• TASK GOAL
Copy out everything from the row containing "You are a computer-use agent. Screen dimensions: 1024x487" down to the row containing "Open Jackie Kostek's", keeping the request text as is but scaling each click coordinate in the answers by 1.45 and rounding to whole numbers, with halves going up.
▬▬▬▬▬▬
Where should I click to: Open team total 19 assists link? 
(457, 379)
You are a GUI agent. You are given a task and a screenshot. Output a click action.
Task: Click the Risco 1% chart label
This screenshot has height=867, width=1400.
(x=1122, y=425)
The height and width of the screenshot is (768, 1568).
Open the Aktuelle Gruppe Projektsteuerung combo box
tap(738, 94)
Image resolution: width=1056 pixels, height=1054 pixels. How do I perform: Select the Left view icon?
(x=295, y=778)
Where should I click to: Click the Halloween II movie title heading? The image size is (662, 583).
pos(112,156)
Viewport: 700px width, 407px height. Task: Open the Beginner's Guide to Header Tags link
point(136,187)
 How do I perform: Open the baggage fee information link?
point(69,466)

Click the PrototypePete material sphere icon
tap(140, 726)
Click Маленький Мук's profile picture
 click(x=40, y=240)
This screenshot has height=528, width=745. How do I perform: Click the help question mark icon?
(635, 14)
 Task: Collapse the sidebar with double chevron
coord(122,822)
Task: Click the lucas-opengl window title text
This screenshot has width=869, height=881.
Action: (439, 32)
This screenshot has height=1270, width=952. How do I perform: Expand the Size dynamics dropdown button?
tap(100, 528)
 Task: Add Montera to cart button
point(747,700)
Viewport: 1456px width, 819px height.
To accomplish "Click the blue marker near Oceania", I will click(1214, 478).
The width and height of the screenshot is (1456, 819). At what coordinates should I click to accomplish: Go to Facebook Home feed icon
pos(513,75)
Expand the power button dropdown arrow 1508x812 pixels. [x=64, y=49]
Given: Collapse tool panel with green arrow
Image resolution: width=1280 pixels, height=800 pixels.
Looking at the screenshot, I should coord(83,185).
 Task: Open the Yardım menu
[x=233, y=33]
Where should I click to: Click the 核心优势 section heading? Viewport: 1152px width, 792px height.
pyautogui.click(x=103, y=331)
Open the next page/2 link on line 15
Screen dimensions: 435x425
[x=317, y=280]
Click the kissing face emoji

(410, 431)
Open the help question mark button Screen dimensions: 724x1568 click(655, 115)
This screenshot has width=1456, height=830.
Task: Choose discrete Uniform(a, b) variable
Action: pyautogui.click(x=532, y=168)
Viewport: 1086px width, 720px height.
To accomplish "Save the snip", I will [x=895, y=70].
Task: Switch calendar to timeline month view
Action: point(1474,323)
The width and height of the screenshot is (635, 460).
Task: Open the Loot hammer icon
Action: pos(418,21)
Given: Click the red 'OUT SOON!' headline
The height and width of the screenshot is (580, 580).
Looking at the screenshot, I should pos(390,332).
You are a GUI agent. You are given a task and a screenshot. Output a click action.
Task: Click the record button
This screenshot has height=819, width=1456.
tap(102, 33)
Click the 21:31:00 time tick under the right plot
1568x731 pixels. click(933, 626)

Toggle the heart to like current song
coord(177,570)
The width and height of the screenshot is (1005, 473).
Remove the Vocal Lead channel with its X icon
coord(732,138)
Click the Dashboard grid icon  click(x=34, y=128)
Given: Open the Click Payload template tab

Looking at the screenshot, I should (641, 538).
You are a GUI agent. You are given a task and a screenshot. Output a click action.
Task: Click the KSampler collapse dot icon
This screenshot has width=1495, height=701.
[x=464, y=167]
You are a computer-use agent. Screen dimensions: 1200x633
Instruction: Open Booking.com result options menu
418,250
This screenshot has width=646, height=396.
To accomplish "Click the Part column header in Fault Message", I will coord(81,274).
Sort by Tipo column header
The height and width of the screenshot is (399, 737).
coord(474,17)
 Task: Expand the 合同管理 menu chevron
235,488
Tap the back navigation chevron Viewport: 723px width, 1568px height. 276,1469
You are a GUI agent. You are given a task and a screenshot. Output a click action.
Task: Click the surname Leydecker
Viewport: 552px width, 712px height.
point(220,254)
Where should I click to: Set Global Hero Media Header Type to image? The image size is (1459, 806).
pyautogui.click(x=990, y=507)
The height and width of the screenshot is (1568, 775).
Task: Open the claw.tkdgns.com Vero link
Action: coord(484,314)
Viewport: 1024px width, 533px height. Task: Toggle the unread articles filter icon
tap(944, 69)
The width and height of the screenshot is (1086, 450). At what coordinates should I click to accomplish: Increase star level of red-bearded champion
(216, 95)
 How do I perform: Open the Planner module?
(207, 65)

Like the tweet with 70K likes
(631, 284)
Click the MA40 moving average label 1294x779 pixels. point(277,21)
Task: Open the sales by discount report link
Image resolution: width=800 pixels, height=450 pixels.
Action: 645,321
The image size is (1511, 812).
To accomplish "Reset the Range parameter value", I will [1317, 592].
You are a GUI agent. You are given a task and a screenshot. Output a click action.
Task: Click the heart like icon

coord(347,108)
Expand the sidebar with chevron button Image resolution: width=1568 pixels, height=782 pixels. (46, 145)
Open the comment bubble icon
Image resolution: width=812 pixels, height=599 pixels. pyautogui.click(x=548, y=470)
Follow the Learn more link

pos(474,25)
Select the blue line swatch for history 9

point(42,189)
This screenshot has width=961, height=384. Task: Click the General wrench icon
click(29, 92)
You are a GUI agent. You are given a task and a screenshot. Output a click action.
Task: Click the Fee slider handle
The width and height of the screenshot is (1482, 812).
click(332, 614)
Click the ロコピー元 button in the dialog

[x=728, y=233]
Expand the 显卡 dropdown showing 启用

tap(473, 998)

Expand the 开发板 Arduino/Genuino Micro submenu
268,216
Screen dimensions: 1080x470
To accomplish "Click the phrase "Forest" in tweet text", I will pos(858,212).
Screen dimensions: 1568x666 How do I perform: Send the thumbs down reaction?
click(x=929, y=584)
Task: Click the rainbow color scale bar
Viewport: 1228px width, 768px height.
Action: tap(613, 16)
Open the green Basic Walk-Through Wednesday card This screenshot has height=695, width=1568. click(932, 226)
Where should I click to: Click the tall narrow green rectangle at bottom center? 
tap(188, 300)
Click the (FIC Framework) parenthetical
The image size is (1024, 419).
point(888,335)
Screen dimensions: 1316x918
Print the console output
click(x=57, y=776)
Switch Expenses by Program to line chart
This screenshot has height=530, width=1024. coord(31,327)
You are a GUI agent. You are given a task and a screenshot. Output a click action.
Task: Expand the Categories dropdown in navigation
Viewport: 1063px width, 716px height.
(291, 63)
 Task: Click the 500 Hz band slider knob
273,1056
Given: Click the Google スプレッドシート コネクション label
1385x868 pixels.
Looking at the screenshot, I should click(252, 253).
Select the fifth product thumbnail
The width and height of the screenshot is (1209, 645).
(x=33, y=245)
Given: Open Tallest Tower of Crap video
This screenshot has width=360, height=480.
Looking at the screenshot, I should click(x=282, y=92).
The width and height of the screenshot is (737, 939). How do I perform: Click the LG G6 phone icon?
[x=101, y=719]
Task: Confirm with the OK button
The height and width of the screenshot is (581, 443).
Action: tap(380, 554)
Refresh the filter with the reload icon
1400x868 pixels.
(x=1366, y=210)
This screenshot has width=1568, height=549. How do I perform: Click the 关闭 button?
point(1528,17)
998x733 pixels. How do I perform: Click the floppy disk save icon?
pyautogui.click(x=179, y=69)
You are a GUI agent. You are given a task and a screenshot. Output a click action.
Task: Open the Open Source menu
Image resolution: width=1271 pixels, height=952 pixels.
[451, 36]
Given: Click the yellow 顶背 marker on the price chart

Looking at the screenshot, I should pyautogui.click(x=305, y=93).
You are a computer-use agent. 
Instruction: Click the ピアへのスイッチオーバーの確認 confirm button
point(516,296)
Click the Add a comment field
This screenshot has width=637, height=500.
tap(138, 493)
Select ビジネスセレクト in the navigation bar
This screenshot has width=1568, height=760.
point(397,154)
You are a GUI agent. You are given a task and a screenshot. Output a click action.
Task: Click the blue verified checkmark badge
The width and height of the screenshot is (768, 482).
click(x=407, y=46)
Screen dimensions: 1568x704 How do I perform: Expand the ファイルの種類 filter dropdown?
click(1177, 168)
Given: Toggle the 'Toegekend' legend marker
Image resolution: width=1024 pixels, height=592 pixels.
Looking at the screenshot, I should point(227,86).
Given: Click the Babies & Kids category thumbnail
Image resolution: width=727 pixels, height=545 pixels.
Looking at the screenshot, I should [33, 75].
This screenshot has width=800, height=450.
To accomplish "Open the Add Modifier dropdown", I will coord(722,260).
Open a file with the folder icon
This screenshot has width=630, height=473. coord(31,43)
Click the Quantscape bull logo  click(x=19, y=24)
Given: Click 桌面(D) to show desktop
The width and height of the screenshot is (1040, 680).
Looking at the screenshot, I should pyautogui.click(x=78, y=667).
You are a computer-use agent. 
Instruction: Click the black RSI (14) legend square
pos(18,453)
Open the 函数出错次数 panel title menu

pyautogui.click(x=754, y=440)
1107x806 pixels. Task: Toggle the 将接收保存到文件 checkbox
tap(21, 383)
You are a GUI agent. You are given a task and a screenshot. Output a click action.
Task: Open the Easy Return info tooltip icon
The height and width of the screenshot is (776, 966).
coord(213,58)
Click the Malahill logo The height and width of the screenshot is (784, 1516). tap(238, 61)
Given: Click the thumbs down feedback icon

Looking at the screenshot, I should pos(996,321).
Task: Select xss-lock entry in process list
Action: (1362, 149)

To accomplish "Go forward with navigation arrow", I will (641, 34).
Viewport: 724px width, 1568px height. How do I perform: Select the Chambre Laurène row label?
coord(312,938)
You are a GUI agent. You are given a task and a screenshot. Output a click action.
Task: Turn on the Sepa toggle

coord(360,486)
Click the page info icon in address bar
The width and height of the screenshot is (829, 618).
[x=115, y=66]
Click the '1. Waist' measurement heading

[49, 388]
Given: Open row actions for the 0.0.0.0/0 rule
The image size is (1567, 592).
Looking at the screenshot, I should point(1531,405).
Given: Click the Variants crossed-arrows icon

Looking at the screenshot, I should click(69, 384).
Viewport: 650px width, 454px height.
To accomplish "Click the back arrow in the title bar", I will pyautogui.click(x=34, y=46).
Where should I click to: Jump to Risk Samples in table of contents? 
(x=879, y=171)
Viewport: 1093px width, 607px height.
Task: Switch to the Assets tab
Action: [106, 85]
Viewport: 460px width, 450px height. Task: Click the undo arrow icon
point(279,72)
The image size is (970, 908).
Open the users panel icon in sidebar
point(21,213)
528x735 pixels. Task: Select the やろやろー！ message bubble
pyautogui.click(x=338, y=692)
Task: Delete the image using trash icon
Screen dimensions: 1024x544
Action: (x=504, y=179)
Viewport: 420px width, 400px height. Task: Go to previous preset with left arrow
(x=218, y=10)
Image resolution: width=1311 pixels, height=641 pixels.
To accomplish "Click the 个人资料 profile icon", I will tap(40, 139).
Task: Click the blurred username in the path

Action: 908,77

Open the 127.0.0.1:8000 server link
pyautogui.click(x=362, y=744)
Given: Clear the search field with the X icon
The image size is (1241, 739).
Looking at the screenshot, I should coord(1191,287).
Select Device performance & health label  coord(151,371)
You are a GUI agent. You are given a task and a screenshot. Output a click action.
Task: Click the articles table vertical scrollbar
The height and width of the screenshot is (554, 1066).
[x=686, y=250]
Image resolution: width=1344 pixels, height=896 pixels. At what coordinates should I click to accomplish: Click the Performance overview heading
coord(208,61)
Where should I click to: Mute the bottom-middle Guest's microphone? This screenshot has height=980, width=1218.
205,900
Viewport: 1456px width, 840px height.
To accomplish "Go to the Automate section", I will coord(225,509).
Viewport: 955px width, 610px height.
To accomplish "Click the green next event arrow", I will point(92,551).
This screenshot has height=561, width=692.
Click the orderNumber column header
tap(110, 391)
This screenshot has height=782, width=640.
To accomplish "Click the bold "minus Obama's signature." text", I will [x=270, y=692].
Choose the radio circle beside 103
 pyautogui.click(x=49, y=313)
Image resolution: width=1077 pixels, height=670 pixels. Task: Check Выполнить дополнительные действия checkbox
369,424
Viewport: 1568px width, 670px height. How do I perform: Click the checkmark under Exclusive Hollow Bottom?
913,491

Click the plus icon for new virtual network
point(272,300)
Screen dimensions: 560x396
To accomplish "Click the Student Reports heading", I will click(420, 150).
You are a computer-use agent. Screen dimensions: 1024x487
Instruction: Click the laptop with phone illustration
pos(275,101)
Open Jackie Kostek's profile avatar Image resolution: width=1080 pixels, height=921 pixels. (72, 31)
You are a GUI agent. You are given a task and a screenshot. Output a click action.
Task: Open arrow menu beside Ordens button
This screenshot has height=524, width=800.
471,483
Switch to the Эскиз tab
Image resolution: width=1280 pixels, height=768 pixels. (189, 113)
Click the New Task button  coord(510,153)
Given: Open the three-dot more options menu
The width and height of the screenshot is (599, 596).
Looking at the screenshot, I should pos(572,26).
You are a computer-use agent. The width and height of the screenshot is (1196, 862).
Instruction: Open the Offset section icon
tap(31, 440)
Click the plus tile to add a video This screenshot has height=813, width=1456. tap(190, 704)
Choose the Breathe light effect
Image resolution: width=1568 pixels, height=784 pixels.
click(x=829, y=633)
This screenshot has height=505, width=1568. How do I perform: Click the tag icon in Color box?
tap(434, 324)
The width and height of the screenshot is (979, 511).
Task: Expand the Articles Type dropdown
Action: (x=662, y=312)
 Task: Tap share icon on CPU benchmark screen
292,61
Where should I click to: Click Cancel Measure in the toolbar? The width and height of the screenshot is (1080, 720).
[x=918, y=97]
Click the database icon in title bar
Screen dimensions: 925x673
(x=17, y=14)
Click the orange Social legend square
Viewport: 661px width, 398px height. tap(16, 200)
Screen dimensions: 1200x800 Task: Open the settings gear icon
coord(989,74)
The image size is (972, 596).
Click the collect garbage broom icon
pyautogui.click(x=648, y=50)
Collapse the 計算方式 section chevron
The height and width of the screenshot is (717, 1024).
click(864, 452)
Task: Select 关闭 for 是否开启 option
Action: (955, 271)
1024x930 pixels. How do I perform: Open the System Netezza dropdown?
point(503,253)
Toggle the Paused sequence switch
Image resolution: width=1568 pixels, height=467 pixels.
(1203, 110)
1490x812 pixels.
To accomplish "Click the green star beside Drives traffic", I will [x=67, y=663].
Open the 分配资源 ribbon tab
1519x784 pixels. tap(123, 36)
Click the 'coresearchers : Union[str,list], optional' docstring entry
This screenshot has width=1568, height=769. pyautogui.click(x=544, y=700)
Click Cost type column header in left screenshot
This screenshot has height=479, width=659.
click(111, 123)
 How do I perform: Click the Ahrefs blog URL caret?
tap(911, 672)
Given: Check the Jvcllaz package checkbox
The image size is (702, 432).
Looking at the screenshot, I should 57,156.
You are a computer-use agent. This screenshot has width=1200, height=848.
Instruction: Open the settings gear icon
▬▬▬▬▬▬
• RESULT OF THE TASK
You are a computer-use agent. Screen dimensions: 1024x487
Instruction: Click the laptop with phone illustration
pos(399,146)
Open Jackie Kostek's profile avatar Image resolution: width=1080 pixels, height=921 pixels. (104, 45)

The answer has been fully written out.